Spumante batte champagne, ma solo in quantità

Con un balzo del 20% nelle bottiglie spedite all'estero lo spumante italiano «sorpassa lo champagne e conquista le tavole nel mondo con un record storico». Lo sostiene la Coldiretti sulla base dei dati Istat sul commercio estero nel 2014.

ROMA - Con un balzo del 20% nelle bottiglie spedite all'estero lo spumante italiano «sorpassa lo champagne e conquista le tavole nel mondo con un record storico». Lo sostiene la Coldiretti sulla base dei dati Istat sul commercio estero nel 2014, evidenziando «un ulteriore segnale di uscita dell'Italia dalla crisi». All'estero «non sono mai state richieste cosi tante bollicine italiane e il 2014 si è chiuso con la spedizione oltre frontiera di più di 320 milioni di bottiglie di spumante italiano, il record di sempre».

«Si è dunque invertita la situazione - sottolinea l'organizzazione agricola - e nel mondo si è bevuto più spumante italiano che champagne, le cui esportazioni si sono fermate a 307 milioni di bottiglie, con un debole aumento dello 0,7%. Curioso è il fatto che nel 2014 sono stati esportati in Francia ben 9,8 milioni di bottiglie di spumante Made in Italy, mentre al contrario da Oltralpe sono arrivati in Italia solo 5,8 milioni di bottiglie di champagne».

«Un risultato importante in vista dell'Expo - aggiunge la Coldiretti - poichè dall'inizio della crisi nel 2007 le bottiglie di spumante italiano spedite all'estero sono quasi raddoppiate, con un aumento della presenza in paesi tradizionali ma anche con la conquista di nuovi mercati come la Cina. Nella classifica delle bollicine italiane preferite nel mondo ci sono nell'ordine il Prosecco, l'Asti, il Franciacorta».

RECORD IN CINA - «Da segnalare - sottolinea la Coldiretti - i risultati ottenuti sui nuovi mercati, come la crescita record nelle esportazioni in Cina, dove le bottiglie di bollicine Made in Italy consumate nel 2014 sono quasi raddoppiate (+90%) rispetto all'anno scorso. Un vero e proprio boom di vendite nello stesso periodo c'è stato nel Regno Unito (+45% in quantità), che scavalca gli Stati Uniti per consumi (+14%) e diventa il primo mercato di riferimento per le bollicine tricolori, mentre la Germania scende al terzo posto con le esportazioni che restano praticamente stabili».

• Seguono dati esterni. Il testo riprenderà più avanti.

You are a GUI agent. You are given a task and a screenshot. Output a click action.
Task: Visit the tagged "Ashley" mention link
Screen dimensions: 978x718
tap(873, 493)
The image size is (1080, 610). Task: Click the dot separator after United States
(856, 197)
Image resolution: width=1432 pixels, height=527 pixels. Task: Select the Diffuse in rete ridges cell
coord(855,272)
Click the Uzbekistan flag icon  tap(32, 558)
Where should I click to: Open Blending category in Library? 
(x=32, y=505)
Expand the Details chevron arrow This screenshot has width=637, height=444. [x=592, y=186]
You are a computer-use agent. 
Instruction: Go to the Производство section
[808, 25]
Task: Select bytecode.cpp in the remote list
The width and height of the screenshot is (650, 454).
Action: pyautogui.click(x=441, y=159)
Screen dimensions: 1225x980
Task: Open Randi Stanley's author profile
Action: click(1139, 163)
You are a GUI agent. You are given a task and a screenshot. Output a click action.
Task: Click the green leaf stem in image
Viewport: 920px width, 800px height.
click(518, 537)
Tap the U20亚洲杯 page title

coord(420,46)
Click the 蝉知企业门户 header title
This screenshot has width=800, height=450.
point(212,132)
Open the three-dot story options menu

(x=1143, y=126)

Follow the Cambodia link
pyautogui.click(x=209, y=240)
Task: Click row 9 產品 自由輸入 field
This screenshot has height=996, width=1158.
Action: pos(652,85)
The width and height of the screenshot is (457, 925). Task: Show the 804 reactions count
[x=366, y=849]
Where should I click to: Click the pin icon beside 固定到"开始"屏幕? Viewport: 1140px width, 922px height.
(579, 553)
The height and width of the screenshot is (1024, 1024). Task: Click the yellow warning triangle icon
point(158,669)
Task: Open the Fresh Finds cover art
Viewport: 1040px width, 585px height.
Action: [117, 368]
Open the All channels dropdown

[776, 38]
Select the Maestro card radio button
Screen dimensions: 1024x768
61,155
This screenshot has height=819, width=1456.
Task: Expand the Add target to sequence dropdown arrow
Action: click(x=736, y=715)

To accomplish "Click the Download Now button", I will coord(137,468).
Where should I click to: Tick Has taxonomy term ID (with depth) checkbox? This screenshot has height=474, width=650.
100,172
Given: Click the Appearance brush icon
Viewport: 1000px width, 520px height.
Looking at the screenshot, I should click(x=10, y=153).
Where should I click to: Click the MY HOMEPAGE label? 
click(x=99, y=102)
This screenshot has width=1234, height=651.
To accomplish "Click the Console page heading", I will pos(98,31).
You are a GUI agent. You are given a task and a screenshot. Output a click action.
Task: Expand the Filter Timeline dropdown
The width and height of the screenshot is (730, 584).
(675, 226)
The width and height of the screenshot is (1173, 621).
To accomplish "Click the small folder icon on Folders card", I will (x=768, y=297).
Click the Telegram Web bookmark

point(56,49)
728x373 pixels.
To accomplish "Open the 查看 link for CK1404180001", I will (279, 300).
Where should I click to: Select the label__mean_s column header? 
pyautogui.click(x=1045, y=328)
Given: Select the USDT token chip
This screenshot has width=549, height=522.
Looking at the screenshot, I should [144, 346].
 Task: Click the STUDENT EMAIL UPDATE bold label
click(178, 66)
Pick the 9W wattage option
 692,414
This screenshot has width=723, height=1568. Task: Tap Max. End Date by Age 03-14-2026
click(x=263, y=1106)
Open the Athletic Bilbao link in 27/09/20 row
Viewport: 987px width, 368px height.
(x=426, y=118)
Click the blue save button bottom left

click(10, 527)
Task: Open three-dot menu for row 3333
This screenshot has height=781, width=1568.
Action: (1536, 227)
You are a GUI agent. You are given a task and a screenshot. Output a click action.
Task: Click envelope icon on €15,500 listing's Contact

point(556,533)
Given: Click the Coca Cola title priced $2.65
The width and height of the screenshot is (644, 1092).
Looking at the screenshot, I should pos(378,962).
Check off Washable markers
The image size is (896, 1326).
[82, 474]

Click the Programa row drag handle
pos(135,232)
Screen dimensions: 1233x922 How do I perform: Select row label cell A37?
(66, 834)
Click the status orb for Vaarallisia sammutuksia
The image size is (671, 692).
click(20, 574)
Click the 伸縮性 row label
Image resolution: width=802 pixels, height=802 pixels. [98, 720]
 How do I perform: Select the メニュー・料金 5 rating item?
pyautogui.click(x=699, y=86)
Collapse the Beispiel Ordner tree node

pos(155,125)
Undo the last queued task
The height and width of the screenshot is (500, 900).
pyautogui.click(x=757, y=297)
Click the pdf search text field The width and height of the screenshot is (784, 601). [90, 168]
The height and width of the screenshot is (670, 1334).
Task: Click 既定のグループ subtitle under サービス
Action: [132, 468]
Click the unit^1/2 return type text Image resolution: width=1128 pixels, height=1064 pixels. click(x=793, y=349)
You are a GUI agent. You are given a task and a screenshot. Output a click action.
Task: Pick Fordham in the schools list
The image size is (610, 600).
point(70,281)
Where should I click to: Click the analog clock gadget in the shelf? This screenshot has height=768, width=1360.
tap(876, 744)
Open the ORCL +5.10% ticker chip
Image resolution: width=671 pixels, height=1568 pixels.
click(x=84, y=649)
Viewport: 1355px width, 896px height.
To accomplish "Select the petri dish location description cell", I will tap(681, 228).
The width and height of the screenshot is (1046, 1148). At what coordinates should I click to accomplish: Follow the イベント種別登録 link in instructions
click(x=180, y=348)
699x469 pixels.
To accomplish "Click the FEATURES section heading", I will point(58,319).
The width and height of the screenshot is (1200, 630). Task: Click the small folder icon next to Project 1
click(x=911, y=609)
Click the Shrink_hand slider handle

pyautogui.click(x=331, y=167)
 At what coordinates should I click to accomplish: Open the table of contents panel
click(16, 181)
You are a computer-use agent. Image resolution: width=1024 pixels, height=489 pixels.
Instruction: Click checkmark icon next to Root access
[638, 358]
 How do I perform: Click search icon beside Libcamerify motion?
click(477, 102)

«A pesare - spiega l'organizzazione agricola - è il fatto che con il successo crescono le imitazioni addirittura in Crimea, dove nonostante la guerra si è iniziato a produrre falso Prosecco che, in sfregio alle norme di tutela delle denominazioni, viene venduto nelle grandi catene di supermercati dell'Est Europa. Ma in commercio ci sono anche bottiglie di Kressecco e di Meer-Secco, prodotte in Germania, che richiamano palesemente al Prosecco».

«Il risultato dello spumante italiano all'estero - aggiunge la Coldiretti - traina l'intero comparto del vino, principale voce dell'export agroalimentare nazionale, con oltre la metà delle bottiglie prodotte in Italia consumate all'estero, dove si realizza un fatturato record di oltre 5 miliardi. A preoccupare quest'anno - conclude - il crollo della produzione nazionale a causa del maltempo, che ha tagliato del 15% i raccolti, con la vendemmia 2014 che si classifica come la più scarsa dal 1950 con 41 milioni di ettolitri».